Stored records
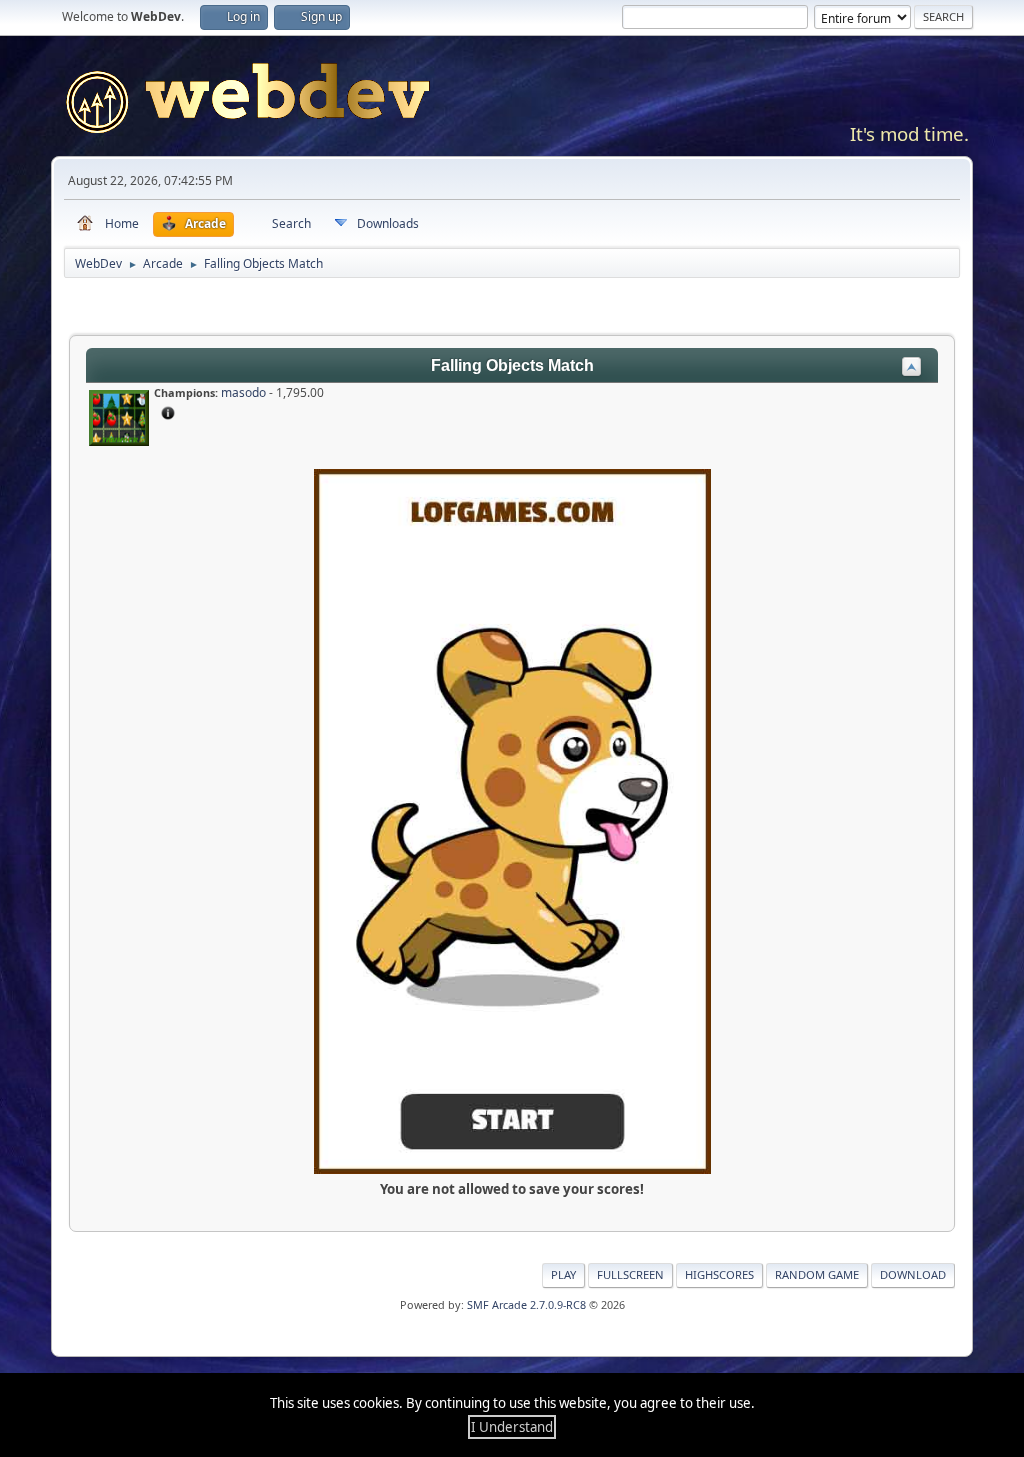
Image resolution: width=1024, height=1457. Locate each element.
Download (913, 1274)
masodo (243, 392)
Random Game (817, 1274)
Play (563, 1274)
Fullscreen (630, 1274)
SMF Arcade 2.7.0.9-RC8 (526, 1304)
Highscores (719, 1274)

▸ **What needs to be done**:
Transcribe each entry exactly; images stay out.

▸ **Problem solution**:
Image resolution: width=1024, height=1457. Locate each element.
Download (913, 1274)
masodo (243, 392)
Random Game (817, 1274)
Play (563, 1274)
Fullscreen (630, 1274)
SMF Arcade 2.7.0.9-RC8 (526, 1304)
Highscores (719, 1274)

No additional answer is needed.